その表情はいつもの様子ではなく、疲労と何処か憂いを帯びている。一晩中鬼と戦ってきたのだから疲れているのは当たり前なのだけれど、笑顔から垣間見える影がどうしても気になる。
何か、あったんだろうかと思わずにはいられない。
そもそも、いつもなら明け方に帰ると皆を起こすからと言って近くの藤の家で数刻休んでから帰ってくるのに、そうじゃない所から様子が可笑しいのは明白。ただ、それを聞いた所で杏寿郎さんの事だから大丈夫だと言って話を無理矢理終わらせるのだろう。鬼滅隊士ではない私に対する配慮、それはいつものことだから私も何も聞かない。でもその滲み出る苦しみを必死に隠そうとする様は見るに堪えなくて、少しでもそれを和らげたいという思いで口を開いた。
「お腹、空いてませんか?」
すぐさま台所に向かい、残っていた米で握り飯二つを作りそっと差し出した。杏寿郎さんは「うまいっ」といつもより控えめの声で喜んで食べてくれた。本当ならこんな量では足りるわけがないのだけれど、彼は寝る前だからこれだけで充分だと言う。
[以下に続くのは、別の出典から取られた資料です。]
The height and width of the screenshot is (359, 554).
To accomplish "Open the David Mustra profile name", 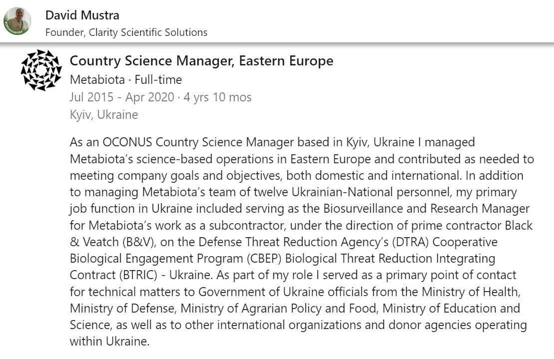I will tap(82, 15).
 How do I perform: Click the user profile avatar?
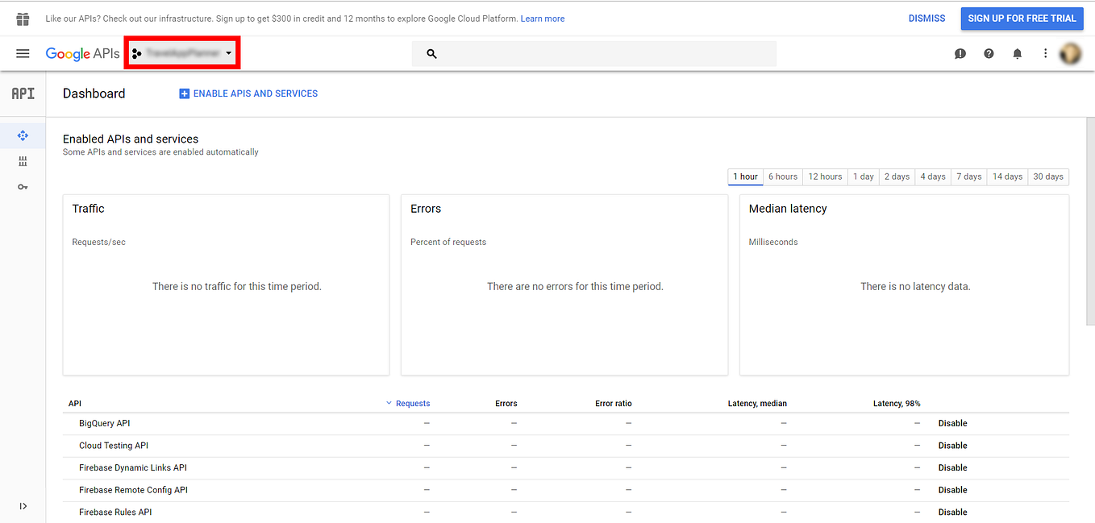coord(1070,53)
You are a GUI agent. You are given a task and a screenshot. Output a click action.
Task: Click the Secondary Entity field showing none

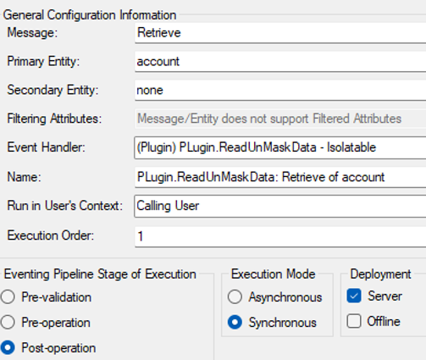(280, 91)
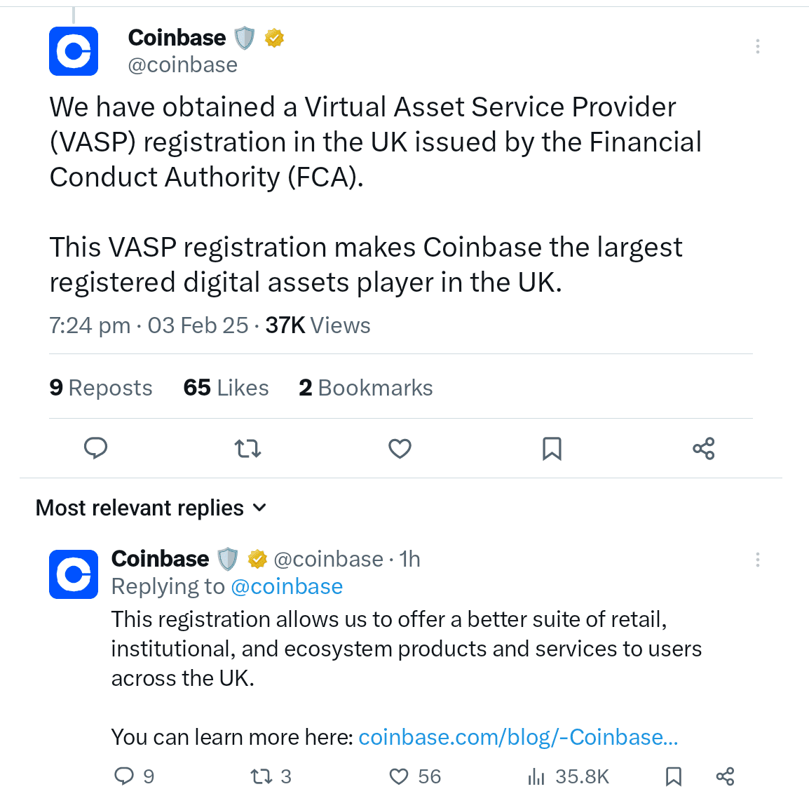
Task: Click the @coinbase handle in Replying to
Action: [287, 586]
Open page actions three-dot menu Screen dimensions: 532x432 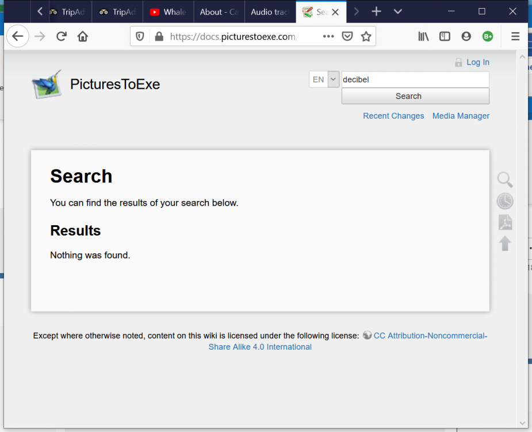(x=328, y=37)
起きたら、沢山作ってあげよう。
「まだ寝てなかったのか」
着替えた杏寿郎さんが戻ってきた。早いから寝ていなさいと言って別れたのに、まだ起きて布団の上で座っている私に目を見開いている。
「杏寿郎さん、こちらへ」
ちょいちょいと手招きをして杏寿郎さんを呼び込む。彼は頭に「?」を浮かべて言われるがままに私と向かい合うように座った。じっと彼の顔を見つめる。薄暗い部屋の中でも分かるくらいの違和感に胸が痛くなって、自然と身体を前にのめらせた。
「……っ!」
すっと両手を前に伸ばして彼の頭を丸ごと包み込むと、彼が少しだけ息を呑む音が聞こえた。そのまま苦しくならないように気を遣いながらぎゅっと抱き締めて、彼の柔らかい黄金の髪を優しく撫でる。親が子をあやす様に、心で子守唄を歌いながら。
柱として計り知れない責務を抱える彼に私がしてあげれることなんて実に細やかだ。だからこそ、私といる時間は心穏やかに過ごせるように出来る限りのことをしてあげたい。
「…いつも有難うございます」
そう言うと、腕の中に埋もれていた杏寿郎さんがピクリと微かに震えた。だらんと項垂れていた腕がゆっくり私の背に回り、ぎゅっと私の着物を掴む。
「……君は温かいな」
ぽつりと呟いた声にいつもの活気は感じられず、何処か子供らしさを感じた。
「ふふ、そうですか?」
「ああ…すまない、もう少しいいか?」
「もちろん。子守唄、歌いましょうか?」
「はは、それもいいな」
ごろりと膝に横向きで頭を乗せ楽な姿勢にさせると、彼だけに聞こえるように小さく子守唄を口ずさむ。最初はくすくすと笑っていたけど、やはり疲れが溜まっていたのだろう、いつの間にか規則正しい寝息が聞こえてきた。そっと頭を撫でて顔に掛かった髪を掻き上げると杏寿郎さんのあどけない寝顔が見えてつい頬が綻ぶ。
「お休みなさい、杏寿郎さん」
また起きたら、「おはよう!」と明るく元気な声が聞こえてくるのだろう。
せめて今だけは、心休まる時間を。